New technology industries and economic recovery will drive double-digit office rental growth in “global cities” over the next five years, according to a new report by Knight Frank.
James Roberts, head of commercial research at Knight Frank, said premium pricing for real estate is found in cities with the “most high value knowledge workers”.
Roberts said substantial demand and restricted supply of new commercial stock in such major ‘global cities’ would result in double-digit rental growth in office markets.
San Francisco is tipped to see the highest rise in office rents, with an increase of 36.2% by 2019, driven by Silicon Valley. Madrid and New York’s office markets are also tipped to see rental growth between now and 2019.
“The race for knowledge workers and the attractiveness of firms operating in these sectors is borne out by our prediction for office rental growth,” Roberts said.
“Firms today are scrambling to secure knowledge workers and the trend for a return to urban living has turned the global cities into talent magnets.” Multi-national corporations, Roberts said, were compelled to locate in major cities.
Despite constricted supply, a new wave of property development is expected to accommodate future economic growth, Knight Frank’s report said.

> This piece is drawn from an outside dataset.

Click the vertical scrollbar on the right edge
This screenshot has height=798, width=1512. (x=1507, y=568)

With rents at the start of a new cycle, building will be focused on new districts, such as New York’s Brooklyn, and London’s Nine Elms.
Skyscrapers will, the report said, be the preferred way to maximise sites and deliver large volumes.

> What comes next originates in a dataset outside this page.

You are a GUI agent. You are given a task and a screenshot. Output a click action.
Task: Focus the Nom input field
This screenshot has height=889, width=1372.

Restricted supply of new office stock – along with heightened demand for commercial space – will see vacancy rates fall in key cities by 2019 and average 6.3% in the top 10 global cities. In Tokyo and London, vacancy is tipped by Knight Frank to drop to just 3.9% and 4.4% respectively.
Knight Frank foresees a move towards emerging markets by investors as a knock-on effect of the growth that global cities are set to experience. Kenya, Botswana, South Africa and Nigeria will benefit, the agent said.
This week, delegates at EPRA’s annual conference heard how technology would have a greater role to play in the office sector, with versatility key.
Joe Borrett, director of real estate and construction at Google, said its new office in London’s King’s Cross would be a flexible space, evolving in line with tenant activities.